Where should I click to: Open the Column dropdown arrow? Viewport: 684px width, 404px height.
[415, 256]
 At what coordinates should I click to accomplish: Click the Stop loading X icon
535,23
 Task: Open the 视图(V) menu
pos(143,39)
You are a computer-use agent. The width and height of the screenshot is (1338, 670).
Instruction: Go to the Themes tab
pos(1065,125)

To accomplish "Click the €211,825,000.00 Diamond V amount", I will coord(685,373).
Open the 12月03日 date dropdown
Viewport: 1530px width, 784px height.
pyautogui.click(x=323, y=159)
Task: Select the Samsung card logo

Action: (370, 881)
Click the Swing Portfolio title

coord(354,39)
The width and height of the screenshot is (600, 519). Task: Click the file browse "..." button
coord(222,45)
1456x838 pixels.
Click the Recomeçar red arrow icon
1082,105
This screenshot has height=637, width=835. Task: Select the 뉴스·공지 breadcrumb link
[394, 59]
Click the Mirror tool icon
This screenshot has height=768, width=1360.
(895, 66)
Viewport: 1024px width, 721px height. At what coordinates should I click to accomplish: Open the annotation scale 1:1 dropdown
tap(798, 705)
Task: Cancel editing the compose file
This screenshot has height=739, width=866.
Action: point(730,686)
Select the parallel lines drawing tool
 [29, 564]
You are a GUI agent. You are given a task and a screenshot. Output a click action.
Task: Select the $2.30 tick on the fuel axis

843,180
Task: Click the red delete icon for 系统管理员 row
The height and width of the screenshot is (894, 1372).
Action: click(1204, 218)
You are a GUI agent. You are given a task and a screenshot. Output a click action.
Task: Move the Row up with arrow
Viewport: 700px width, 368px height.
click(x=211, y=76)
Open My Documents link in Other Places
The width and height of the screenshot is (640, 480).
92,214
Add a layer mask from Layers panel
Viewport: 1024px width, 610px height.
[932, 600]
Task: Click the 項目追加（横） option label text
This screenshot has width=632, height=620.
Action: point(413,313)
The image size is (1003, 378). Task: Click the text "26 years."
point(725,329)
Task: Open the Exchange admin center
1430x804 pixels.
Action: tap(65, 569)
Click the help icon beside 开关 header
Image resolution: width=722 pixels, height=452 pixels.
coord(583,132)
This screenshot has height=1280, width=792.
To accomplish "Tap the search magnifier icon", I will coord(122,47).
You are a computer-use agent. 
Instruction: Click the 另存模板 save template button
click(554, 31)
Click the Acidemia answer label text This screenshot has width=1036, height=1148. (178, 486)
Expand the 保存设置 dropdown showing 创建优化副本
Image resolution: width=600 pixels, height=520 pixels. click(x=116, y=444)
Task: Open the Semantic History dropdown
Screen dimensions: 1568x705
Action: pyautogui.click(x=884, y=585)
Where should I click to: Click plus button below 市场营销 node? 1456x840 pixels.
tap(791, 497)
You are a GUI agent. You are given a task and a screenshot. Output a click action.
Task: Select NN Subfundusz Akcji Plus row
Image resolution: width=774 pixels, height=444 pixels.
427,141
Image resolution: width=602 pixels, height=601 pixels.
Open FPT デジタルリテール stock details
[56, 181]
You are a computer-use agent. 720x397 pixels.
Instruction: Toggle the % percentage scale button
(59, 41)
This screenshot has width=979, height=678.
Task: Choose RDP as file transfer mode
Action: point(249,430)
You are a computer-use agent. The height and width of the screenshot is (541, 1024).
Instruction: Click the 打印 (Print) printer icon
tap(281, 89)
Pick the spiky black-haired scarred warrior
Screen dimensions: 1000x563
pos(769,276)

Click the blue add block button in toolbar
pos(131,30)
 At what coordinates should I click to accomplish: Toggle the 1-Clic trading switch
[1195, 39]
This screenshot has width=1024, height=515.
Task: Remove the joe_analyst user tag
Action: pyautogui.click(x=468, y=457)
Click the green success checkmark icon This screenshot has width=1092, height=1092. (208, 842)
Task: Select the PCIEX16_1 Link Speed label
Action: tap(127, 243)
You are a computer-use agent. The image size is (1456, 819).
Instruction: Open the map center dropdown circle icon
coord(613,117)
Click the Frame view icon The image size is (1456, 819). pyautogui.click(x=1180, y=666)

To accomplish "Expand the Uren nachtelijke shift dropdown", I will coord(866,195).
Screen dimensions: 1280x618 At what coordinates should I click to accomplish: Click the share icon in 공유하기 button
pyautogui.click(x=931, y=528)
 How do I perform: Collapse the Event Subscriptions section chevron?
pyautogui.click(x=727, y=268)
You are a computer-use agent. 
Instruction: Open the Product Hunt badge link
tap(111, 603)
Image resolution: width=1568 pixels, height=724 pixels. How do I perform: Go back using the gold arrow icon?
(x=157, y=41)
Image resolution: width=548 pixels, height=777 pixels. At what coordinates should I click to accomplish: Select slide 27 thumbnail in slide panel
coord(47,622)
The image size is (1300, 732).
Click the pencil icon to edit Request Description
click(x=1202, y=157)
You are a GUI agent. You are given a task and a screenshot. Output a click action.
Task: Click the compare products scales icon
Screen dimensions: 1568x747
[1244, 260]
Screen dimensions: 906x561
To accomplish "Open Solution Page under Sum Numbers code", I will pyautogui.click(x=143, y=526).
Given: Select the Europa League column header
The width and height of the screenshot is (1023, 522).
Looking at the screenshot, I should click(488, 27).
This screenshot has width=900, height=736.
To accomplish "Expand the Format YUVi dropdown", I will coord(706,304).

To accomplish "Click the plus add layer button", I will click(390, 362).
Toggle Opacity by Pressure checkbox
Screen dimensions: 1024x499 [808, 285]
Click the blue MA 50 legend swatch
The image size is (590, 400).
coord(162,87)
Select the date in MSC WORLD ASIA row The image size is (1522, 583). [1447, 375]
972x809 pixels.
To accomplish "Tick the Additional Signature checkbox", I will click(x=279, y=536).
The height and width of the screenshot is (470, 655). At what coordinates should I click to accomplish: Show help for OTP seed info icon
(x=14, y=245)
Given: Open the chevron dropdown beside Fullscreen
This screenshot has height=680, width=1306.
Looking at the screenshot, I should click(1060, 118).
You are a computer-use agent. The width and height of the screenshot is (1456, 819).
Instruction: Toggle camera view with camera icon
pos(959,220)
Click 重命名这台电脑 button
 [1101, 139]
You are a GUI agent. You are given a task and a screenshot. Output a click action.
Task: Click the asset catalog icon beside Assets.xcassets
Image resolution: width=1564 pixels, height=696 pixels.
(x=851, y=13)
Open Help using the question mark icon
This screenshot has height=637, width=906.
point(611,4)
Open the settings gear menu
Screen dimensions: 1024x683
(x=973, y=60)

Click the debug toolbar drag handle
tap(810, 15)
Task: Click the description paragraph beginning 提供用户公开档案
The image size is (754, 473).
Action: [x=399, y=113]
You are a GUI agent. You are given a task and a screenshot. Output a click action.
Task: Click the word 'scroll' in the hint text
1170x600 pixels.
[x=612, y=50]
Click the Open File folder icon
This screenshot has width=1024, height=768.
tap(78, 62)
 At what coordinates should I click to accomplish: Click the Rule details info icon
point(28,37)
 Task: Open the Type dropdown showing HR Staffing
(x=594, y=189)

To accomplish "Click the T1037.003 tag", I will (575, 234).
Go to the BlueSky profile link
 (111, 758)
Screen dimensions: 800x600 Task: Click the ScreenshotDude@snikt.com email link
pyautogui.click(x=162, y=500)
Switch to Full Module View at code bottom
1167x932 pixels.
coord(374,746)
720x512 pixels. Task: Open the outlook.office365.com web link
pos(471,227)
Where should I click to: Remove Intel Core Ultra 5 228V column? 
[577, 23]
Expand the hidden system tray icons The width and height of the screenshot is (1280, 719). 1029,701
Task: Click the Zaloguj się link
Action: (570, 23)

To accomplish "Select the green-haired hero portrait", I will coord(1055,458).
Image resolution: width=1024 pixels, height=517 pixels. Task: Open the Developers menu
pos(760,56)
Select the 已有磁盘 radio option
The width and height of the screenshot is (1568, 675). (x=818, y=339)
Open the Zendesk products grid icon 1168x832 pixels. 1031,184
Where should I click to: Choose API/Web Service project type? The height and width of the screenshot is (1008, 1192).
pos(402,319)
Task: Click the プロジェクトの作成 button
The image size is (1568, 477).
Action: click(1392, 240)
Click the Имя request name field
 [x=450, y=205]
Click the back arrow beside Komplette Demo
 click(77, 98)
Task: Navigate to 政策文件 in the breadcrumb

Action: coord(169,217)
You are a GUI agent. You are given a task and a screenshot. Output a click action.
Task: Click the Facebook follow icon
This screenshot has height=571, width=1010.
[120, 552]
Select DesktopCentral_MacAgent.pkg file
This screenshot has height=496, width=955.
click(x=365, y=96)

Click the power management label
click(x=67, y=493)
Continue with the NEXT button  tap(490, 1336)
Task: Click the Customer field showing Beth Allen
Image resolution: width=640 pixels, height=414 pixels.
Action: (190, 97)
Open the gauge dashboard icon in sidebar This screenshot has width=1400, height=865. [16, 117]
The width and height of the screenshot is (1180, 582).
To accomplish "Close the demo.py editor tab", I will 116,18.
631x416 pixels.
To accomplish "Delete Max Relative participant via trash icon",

★ ★ ★ ★ ★ ★ ★

• [What to work on]:
Using the listing above, say how many of its lines include "code", offering nothing besides the number.

• [Answer below]:
2